Document excerpt →
..........

Logically the characters make no sense either (one Greek, two Korean...). It also doesn't fit any of the ANSI encodings:

  • a6 almost always translates to ¦ and I haven't encountered this character in years
  • af almost always translates to ¯ which is mostly used for optical reasons, but even then rarily only once
  • 9e is rarily used at all, only few encodings map it
  • a0 is everywhere the non breaking space, which nobody is able to type directly, but might come from copying texts from i.e. MS Word

From the SQL context you can see all those characters are still within a String literal (see apostrophes), and its content seems to be HTML (see angle brackets). As those 17 bytes cannot store much information anyway just use a hex editor and overwrite every byte with 20 (space).

AmigoJack
  • 5,234
  • 1
  • 15
  • 31
-1

I "solved" this using:

uconv --from-code utf8 --from-callback substitute --to-code utf8 a.sql -o a.sql.fixed

Which simply substitutes a default character for any invalid sequences. man unconv shows several other options, like escaping or deleting invalid sequences.

In my case there only appeared to be a very small number of errors, so I was more interested in being able to process the dump, than correctly identifying what had happened in these cases.

..........

Supplied data →
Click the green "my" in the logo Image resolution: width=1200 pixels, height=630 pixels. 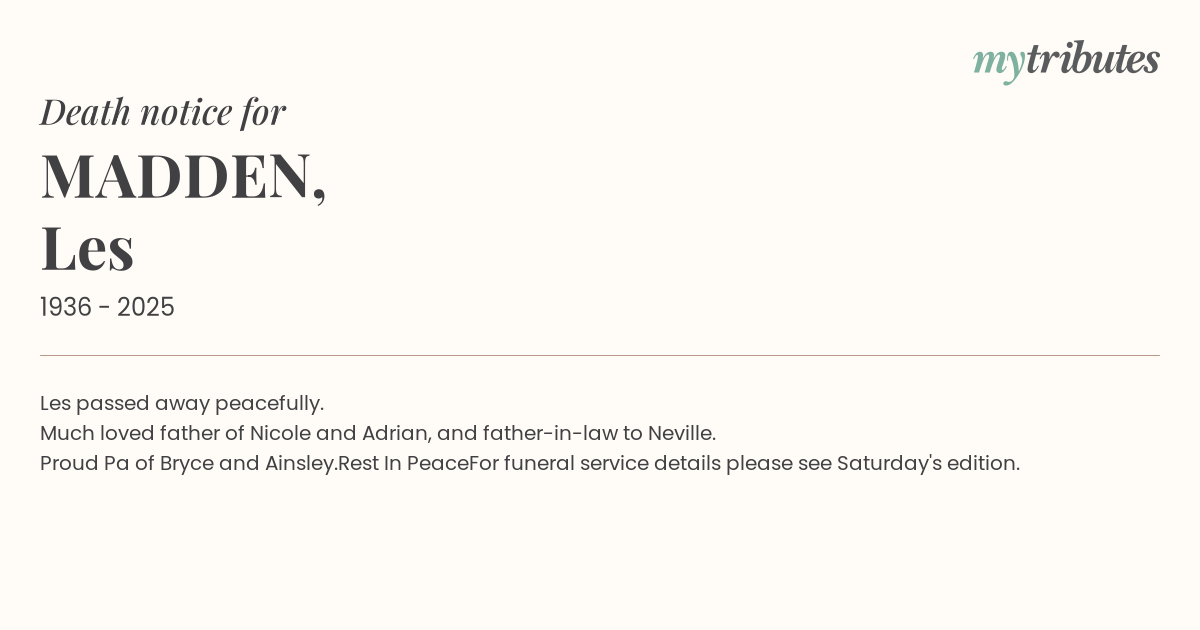[x=998, y=62]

..........

Problem to work on → In the forum thread excerpt, which hex value should every one of the 17 bytes be overwritten with?

Solution to the problem → 20, the space character.